_Task instructions_
Give back every record precisely.

_Records to process_

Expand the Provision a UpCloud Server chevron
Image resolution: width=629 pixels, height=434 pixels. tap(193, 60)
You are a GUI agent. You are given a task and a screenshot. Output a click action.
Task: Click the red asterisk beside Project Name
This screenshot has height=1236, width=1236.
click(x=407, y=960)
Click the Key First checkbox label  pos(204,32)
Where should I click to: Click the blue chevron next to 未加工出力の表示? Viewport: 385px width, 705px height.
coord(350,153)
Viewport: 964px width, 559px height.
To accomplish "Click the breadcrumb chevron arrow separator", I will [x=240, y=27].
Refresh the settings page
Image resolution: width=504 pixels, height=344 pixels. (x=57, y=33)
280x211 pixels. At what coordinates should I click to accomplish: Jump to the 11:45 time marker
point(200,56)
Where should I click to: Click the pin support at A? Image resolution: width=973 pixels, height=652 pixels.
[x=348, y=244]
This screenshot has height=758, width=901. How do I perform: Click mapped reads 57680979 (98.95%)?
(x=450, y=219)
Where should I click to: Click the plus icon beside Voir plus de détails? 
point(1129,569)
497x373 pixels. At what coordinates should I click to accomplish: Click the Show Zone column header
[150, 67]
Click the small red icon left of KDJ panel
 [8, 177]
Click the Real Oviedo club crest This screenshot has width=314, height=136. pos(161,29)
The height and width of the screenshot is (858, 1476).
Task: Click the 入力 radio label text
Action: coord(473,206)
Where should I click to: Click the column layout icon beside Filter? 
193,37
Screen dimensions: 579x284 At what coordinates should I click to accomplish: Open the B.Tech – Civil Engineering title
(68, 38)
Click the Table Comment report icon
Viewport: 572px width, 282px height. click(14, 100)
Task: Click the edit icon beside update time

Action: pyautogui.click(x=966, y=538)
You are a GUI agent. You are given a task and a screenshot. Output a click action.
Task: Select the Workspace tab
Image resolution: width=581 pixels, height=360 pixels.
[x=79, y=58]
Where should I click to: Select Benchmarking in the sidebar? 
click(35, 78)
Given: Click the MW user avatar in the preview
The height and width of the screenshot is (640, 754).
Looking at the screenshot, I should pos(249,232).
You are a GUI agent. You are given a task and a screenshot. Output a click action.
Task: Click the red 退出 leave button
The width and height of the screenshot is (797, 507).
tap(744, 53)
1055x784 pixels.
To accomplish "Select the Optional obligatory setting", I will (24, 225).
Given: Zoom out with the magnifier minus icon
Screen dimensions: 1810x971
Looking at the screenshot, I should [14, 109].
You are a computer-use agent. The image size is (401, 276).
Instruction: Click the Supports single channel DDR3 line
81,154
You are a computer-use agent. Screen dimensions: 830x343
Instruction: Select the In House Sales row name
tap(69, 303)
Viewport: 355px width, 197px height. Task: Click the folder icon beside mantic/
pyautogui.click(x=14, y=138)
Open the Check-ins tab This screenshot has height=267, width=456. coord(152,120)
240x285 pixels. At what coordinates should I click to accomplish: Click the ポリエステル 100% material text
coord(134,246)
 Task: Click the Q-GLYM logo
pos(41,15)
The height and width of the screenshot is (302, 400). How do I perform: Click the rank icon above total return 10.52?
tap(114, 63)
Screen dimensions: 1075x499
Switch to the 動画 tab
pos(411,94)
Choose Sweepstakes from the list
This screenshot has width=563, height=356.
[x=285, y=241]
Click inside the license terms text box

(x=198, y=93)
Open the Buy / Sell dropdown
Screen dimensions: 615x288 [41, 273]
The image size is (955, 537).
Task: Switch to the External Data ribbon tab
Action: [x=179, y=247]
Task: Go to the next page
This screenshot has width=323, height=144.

_Response_
Expand the Provision a UpCloud Server chevron
Image resolution: width=629 pixels, height=434 pixels. tap(193, 60)
You are a GUI agent. You are given a task and a screenshot. Output a click action.
Task: Click the red asterisk beside Project Name
This screenshot has height=1236, width=1236.
click(x=407, y=960)
Click the Key First checkbox label  pos(204,32)
Where should I click to: Click the blue chevron next to 未加工出力の表示? Viewport: 385px width, 705px height.
coord(350,153)
Viewport: 964px width, 559px height.
To accomplish "Click the breadcrumb chevron arrow separator", I will [x=240, y=27].
Refresh the settings page
Image resolution: width=504 pixels, height=344 pixels. (x=57, y=33)
280x211 pixels. At what coordinates should I click to accomplish: Jump to the 11:45 time marker
point(200,56)
Where should I click to: Click the pin support at A? Image resolution: width=973 pixels, height=652 pixels.
[x=348, y=244]
This screenshot has height=758, width=901. How do I perform: Click mapped reads 57680979 (98.95%)?
(x=450, y=219)
Where should I click to: Click the plus icon beside Voir plus de détails? 
point(1129,569)
497x373 pixels. At what coordinates should I click to accomplish: Click the Show Zone column header
[150, 67]
Click the small red icon left of KDJ panel
 [8, 177]
Click the Real Oviedo club crest This screenshot has width=314, height=136. pos(161,29)
The height and width of the screenshot is (858, 1476).
Task: Click the 入力 radio label text
Action: coord(473,206)
Where should I click to: Click the column layout icon beside Filter? 
193,37
Screen dimensions: 579x284 At what coordinates should I click to accomplish: Open the B.Tech – Civil Engineering title
(68, 38)
Click the Table Comment report icon
Viewport: 572px width, 282px height. click(14, 100)
Task: Click the edit icon beside update time

Action: pyautogui.click(x=966, y=538)
You are a GUI agent. You are given a task and a screenshot. Output a click action.
Task: Select the Workspace tab
Image resolution: width=581 pixels, height=360 pixels.
[x=79, y=58]
Where should I click to: Select Benchmarking in the sidebar? 
click(35, 78)
Given: Click the MW user avatar in the preview
The height and width of the screenshot is (640, 754).
Looking at the screenshot, I should pos(249,232).
You are a GUI agent. You are given a task and a screenshot. Output a click action.
Task: Click the red 退出 leave button
The width and height of the screenshot is (797, 507).
tap(744, 53)
1055x784 pixels.
To accomplish "Select the Optional obligatory setting", I will (24, 225).
Given: Zoom out with the magnifier minus icon
Screen dimensions: 1810x971
Looking at the screenshot, I should [14, 109].
You are a computer-use agent. The image size is (401, 276).
Instruction: Click the Supports single channel DDR3 line
81,154
You are a computer-use agent. Screen dimensions: 830x343
Instruction: Select the In House Sales row name
tap(69, 303)
Viewport: 355px width, 197px height. Task: Click the folder icon beside mantic/
pyautogui.click(x=14, y=138)
Open the Check-ins tab This screenshot has height=267, width=456. coord(152,120)
240x285 pixels. At what coordinates should I click to accomplish: Click the ポリエステル 100% material text
coord(134,246)
 Task: Click the Q-GLYM logo
pos(41,15)
The height and width of the screenshot is (302, 400). How do I perform: Click the rank icon above total return 10.52?
tap(114, 63)
Screen dimensions: 1075x499
Switch to the 動画 tab
pos(411,94)
Choose Sweepstakes from the list
This screenshot has width=563, height=356.
[x=285, y=241]
Click inside the license terms text box

(x=198, y=93)
Open the Buy / Sell dropdown
Screen dimensions: 615x288 [41, 273]
The image size is (955, 537).
Task: Switch to the External Data ribbon tab
Action: [x=179, y=247]
Task: Go to the next page
This screenshot has width=323, height=144.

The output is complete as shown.